Skula-closed subsets

I have already talked about the Skula topology several times, and notably in the August 2019 post, where we showed that for a subspace X of a sober space Z, it is equivalent for X to be sober, or to be Skula-closed. This is also mentioned in Exercise 9.7.16 of the book.

Here is a quick reminder of the definition. The Skula topology (also called the strong topology) on a topological space X is the topology generated by the open subsets and the closed subsets of X. It is equivalent to define it as the topology generated by the open subsets and the downwards-closed subsets of X. A Skula-closed subset of X is one that is closed in the Skula topology; Skula-open is defined similarly.

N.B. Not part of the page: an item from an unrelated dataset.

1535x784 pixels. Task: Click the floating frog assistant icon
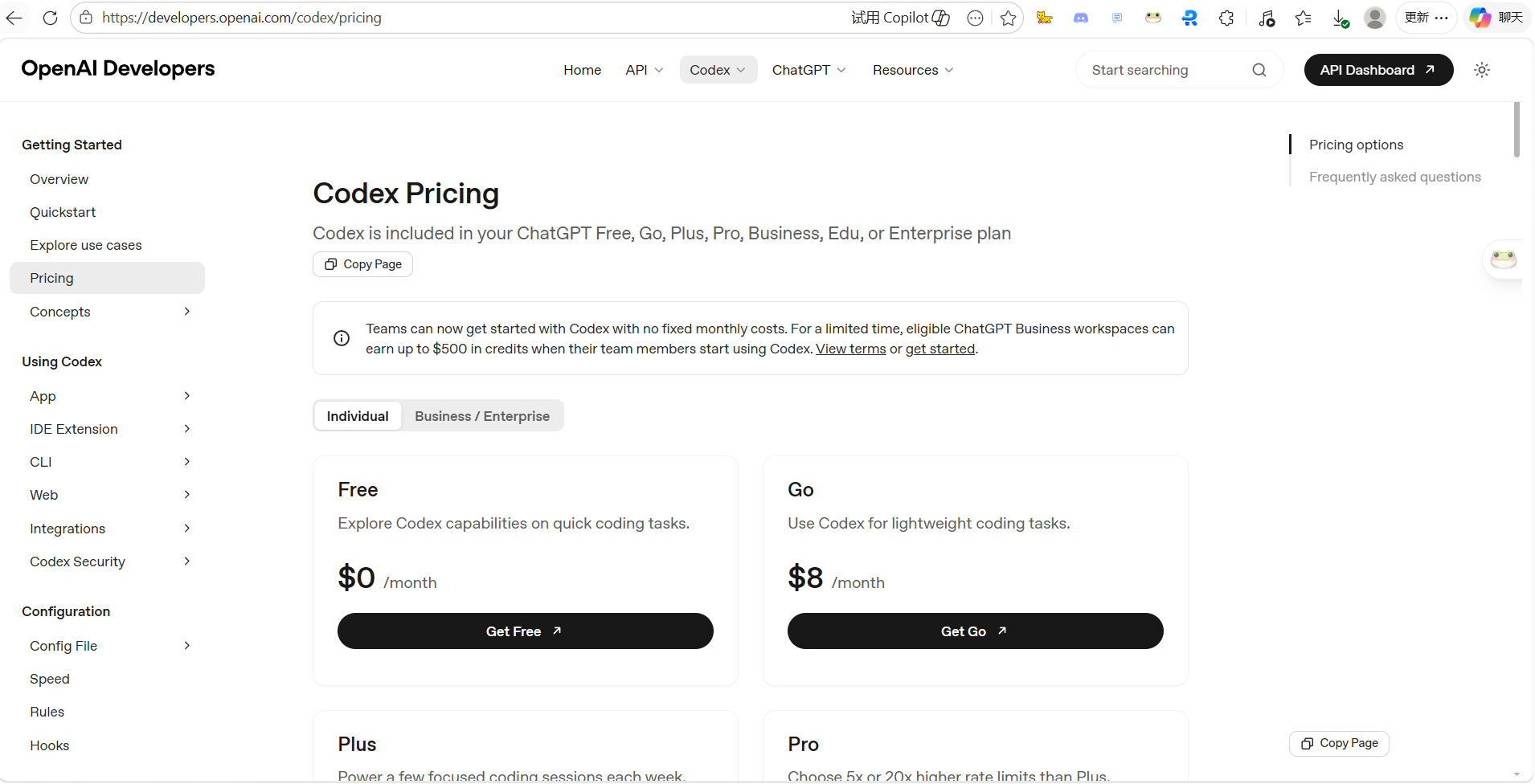coord(1503,259)
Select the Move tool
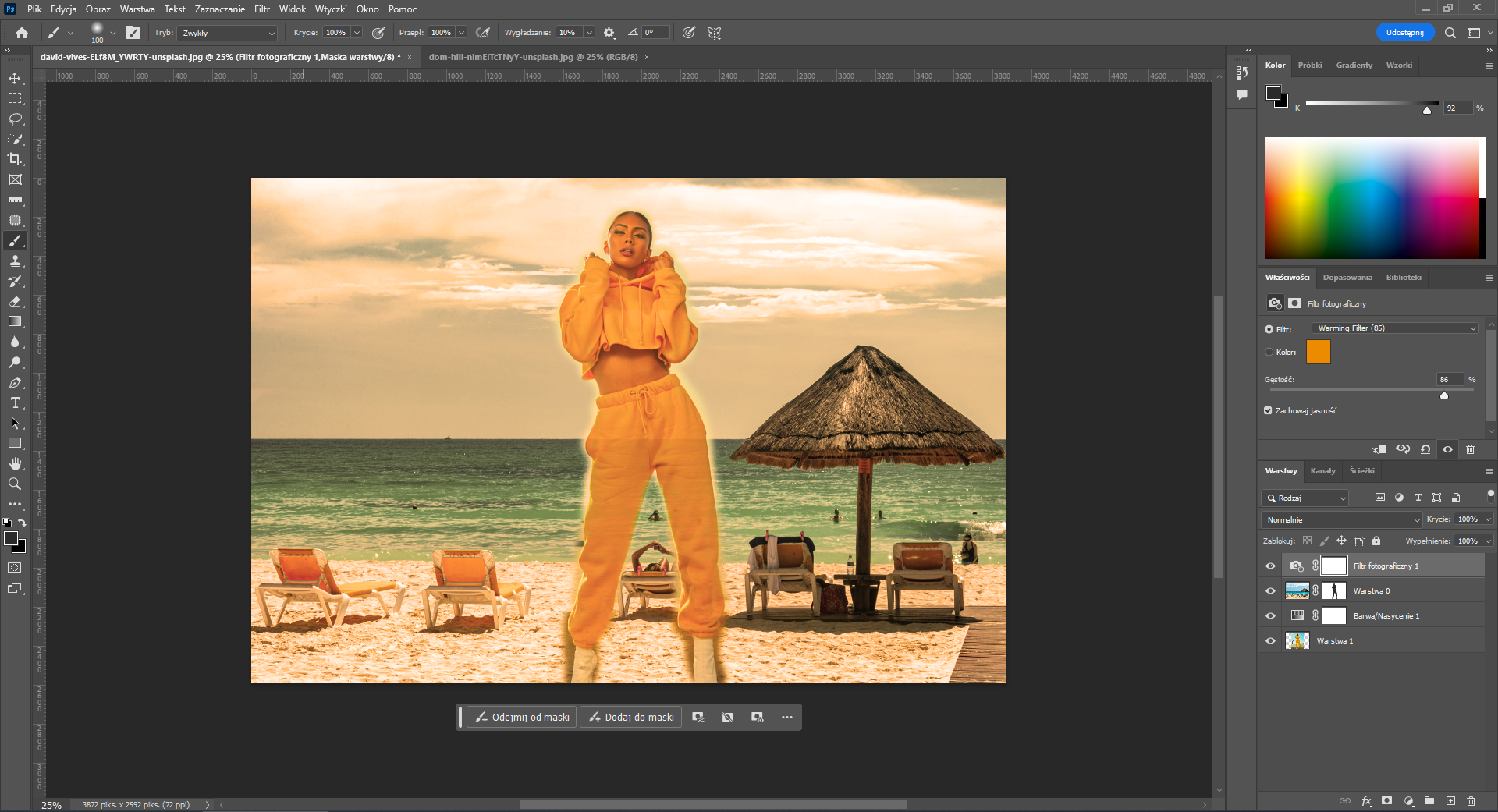Viewport: 1498px width, 812px height. click(15, 79)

Lemma E. In the Setting, any countably infinite subset A of C₀ such that cl (A) = C₀ is Skula-closed in X. In particular, H is Skula-closed in X, and the subspaces H’ found in Lemma C or in Lemma D are Skula-closed in X.

Proof. Both H and H’ (whether built in Lemma C or in Lemma D) are countably infinite subsets of C₀ and their closure is equal to C₀, by Lemma A, C or D respectively. Hence it suffices to prove the first part of the lemma.

The argument is similar to one used in the proof of Lemma 3.2 of [3], except the authors write B for our H’, and H_n for what is essentially our forthcoming A_n. We write A as {y₀, y₁, …, y_n, …}, where the points y_n are pairwise distinct. For every n ∈ N, we let A_n ≝ {y₀, y₁, …, y_n} ∪ Q_n.

Since every downwards-closed subset of X is Skula-open, by taking complements we obtain that every upwards-closed subset of X is Skula-closed. In particular, Q_n is Skula-closed. Every one-point set {x} is Skula-closed, because it arises as the intersection of the closed set ↓x with the upwards-closed (hence Skula-closed) set ↑x, using the fact that X is T₀. For every n ∈ N, A_n is a finite union of Skula-closed sets, and is therefore Skula-closed.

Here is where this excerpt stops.